Task to complete:
In the records below, copy out verbatim the lines from the one containing "At what coordinates should I click to accomplish: Tap" through the one containing "coord(16,775)", both included.

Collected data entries
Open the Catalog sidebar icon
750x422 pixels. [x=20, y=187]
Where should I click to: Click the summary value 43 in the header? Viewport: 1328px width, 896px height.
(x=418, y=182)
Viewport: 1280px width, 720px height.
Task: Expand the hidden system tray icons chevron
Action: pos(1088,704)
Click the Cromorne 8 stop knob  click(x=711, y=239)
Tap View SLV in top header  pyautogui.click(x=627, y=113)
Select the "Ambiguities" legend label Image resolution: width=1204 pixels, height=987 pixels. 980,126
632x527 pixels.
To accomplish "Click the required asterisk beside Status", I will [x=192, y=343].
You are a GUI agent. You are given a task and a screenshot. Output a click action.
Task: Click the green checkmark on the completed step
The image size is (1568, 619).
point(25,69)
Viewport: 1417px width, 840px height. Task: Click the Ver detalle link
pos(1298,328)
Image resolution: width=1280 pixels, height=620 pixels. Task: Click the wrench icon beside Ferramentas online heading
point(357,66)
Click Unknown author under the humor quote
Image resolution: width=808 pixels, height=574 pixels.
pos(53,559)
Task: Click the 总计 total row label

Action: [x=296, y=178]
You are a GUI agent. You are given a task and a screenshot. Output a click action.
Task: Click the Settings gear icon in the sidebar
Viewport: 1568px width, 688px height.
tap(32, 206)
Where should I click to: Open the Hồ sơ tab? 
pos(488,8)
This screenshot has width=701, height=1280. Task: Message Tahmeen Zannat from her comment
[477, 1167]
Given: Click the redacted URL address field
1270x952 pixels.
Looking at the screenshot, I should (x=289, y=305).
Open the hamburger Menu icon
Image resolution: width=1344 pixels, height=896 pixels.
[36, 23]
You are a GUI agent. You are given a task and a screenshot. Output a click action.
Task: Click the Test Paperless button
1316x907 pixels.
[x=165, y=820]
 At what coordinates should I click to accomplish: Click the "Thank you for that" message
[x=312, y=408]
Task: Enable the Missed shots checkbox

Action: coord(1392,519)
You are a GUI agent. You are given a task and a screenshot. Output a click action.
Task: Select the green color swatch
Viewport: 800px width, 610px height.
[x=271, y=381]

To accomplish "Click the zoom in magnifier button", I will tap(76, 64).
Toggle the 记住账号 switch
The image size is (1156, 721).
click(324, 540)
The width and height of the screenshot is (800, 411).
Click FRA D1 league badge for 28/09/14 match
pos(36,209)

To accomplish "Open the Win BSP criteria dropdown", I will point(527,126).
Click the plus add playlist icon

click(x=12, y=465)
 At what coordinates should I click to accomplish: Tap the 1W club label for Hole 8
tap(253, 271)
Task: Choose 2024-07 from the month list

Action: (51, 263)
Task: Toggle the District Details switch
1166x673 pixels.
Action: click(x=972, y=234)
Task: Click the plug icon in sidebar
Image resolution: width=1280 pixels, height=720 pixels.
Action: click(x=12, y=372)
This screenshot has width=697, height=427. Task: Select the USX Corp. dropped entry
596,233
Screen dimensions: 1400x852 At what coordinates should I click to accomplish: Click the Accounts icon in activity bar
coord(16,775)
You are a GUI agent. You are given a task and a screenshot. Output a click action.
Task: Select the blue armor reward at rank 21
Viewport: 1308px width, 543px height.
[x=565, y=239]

Result of this exercise:
 At what coordinates should I click to accomplish: Tap the 1W club label for Hole 8
tap(253, 271)
Task: Choose 2024-07 from the month list

Action: (51, 263)
Task: Toggle the District Details switch
1166x673 pixels.
Action: click(x=972, y=234)
Task: Click the plug icon in sidebar
Image resolution: width=1280 pixels, height=720 pixels.
Action: click(x=12, y=372)
This screenshot has width=697, height=427. Task: Select the USX Corp. dropped entry
596,233
Screen dimensions: 1400x852 At what coordinates should I click to accomplish: Click the Accounts icon in activity bar
coord(16,775)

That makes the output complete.